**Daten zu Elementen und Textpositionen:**
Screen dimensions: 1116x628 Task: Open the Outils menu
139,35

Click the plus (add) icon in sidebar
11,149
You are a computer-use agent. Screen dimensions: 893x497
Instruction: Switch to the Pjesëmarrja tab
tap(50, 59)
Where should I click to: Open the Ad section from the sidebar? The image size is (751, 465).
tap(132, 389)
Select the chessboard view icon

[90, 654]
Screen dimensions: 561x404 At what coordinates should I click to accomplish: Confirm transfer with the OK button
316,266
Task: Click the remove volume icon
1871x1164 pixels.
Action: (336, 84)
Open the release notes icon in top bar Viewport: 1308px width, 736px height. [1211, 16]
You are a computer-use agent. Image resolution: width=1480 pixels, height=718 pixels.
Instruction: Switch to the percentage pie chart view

**Aufgabe im Detail:** Gib alle Zeilen der Einträge vollständig wieder, also auch den Text vor den Antworten. Verschiebe dabei jede Koordinate in den Antworten, indem du zu jeder Zahl dort 134 addierst.

**Ausgearbeitete Lösung:**
Screen dimensions: 1116x628 Task: Open the Outils menu
273,169

Click the plus (add) icon in sidebar
145,283
You are a computer-use agent. Screen dimensions: 893x497
Instruction: Switch to the Pjesëmarrja tab
tap(184, 193)
Where should I click to: Open the Ad section from the sidebar? The image size is (751, 465).
tap(266, 523)
Select the chessboard view icon

[224, 788]
Screen dimensions: 561x404 At what coordinates should I click to accomplish: Confirm transfer with the OK button
450,400
Task: Click the remove volume icon
1871x1164 pixels.
Action: (470, 218)
Open the release notes icon in top bar Viewport: 1308px width, 736px height. [1345, 150]
You are a computer-use agent. Image resolution: width=1480 pixels, height=718 pixels.
Instruction: Switch to the percentage pie chart view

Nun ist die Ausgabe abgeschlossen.